Oct 5, 2010 13:14 GMT  ·  By

The tough competition between Facebook spammers has driven some of them to begin localizing their attacks in order to target non-English speaking users.

Survey scams are the most prominent threat on Facebook at the moment and there are probably several of them running at any given time.

Some are more successful than others, depending on how sophisticated the employed social engineering tricks are and ultimately what techniques get used.

Facebook's staff has a hard time keeping up with their sheer number and by the time one page is suspended, the scammers have already set up new ones.

Meanwhile, the awareness raised by antivirus vendors, security websites, and ultimately the Facebook community itself regarding these scams is starting to pay off and users are more cautions about what they click on.

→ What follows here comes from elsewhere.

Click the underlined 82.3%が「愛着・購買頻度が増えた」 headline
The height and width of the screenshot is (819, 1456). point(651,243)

However, according to F-Secure, there are clear signs that spammers are countering this effect by translating their attacks to other languages.

One recent scam comes with a message of "Voi paska, katso miten kävi kun isä näki tyttärensä webcam-esityksen," which is Finnish for "OMG, dad catches daughter on webcam."

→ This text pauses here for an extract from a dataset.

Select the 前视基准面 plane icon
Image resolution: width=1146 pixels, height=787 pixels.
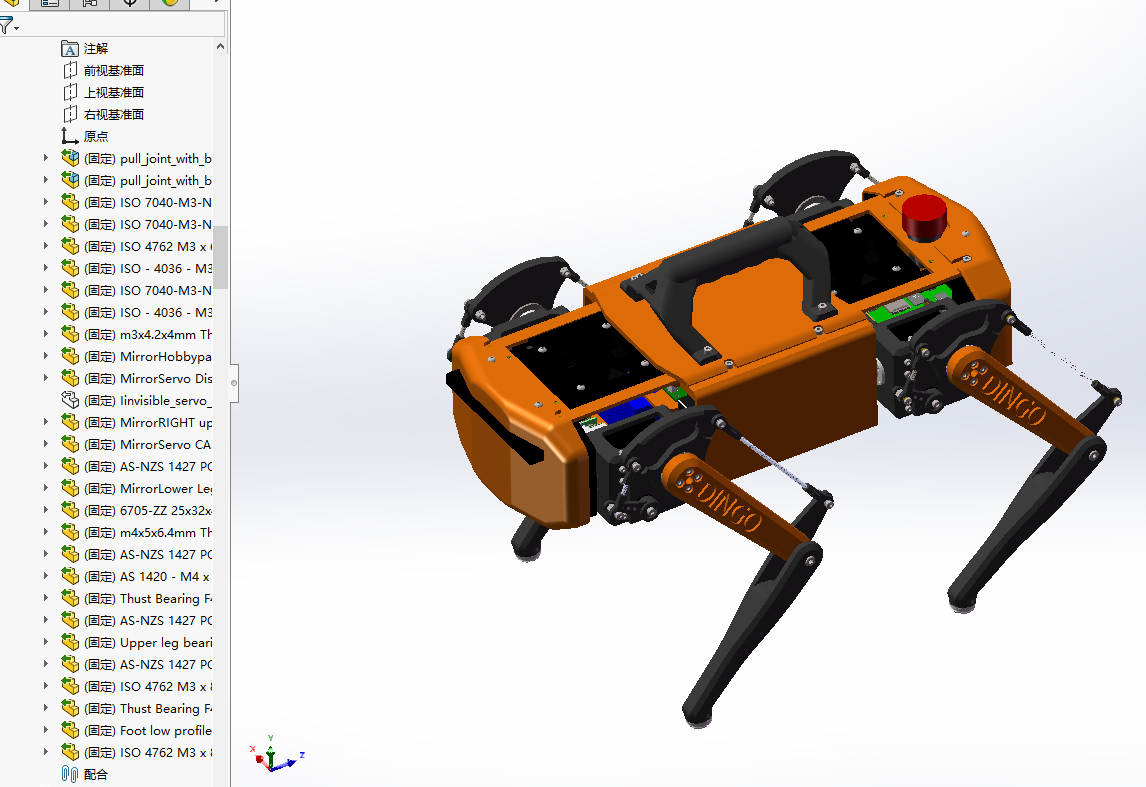point(70,70)
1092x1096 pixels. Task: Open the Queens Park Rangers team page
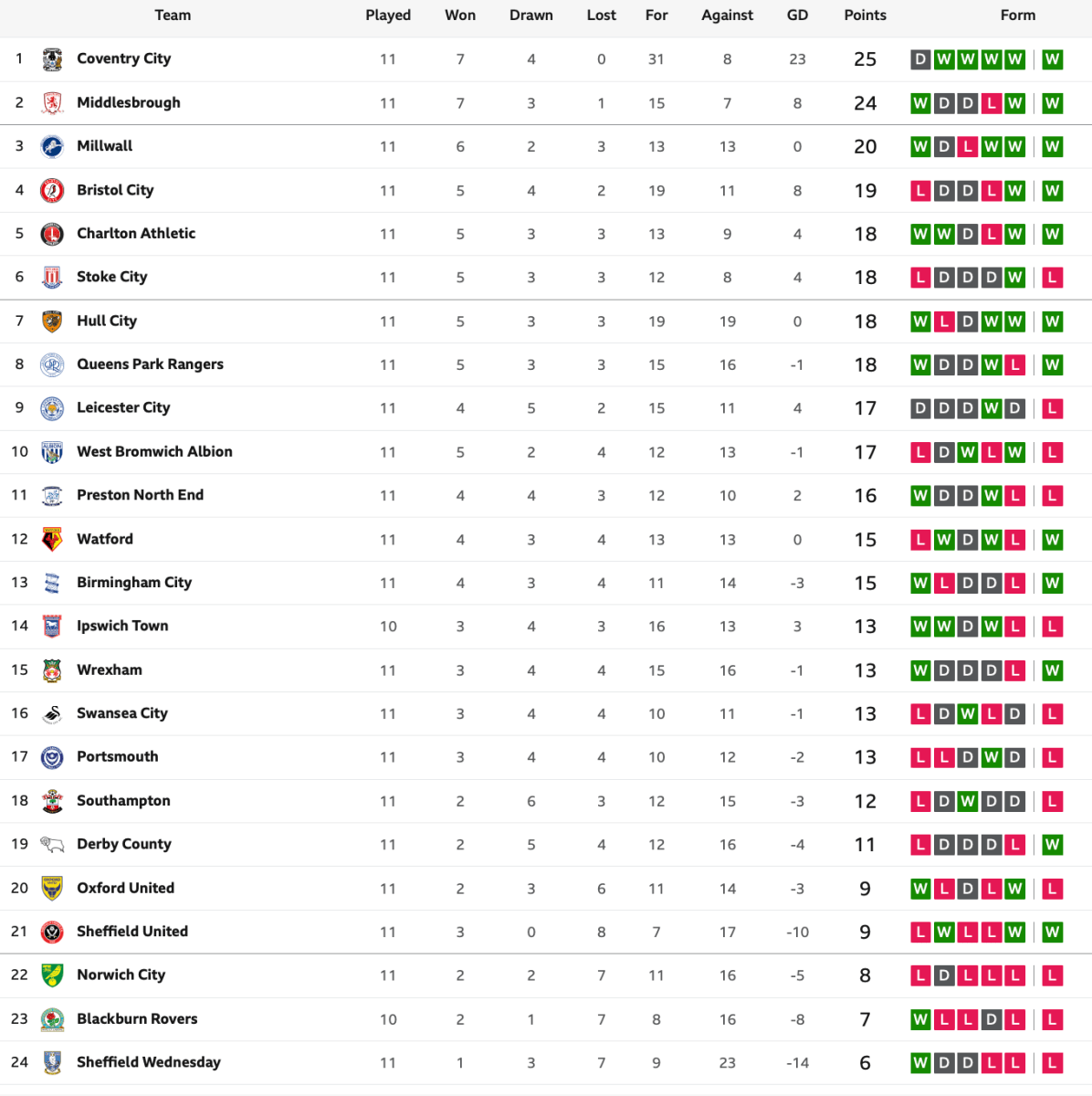tap(150, 364)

And this is not one of those easy-to-spot tricks where users are asked to manually "Like" and "Share" the page in order to see the intriguing content.

This is a fully translated variant a clickjacking-based attack, in which users end up spamming their friends without their knowledge by clicking on innocent-looking buttons.

The scam features well designed pop-ups that appear to be part of Facebook's own platform and uses powerful social engineering.

The end game is to direct people to a mobile phone promotion, which silently tries to subscribe them to a 19€/month SMS service.

Unlike most scams this one actually displays a video to the victims at the end, but this is done to distract their attention from what really happened.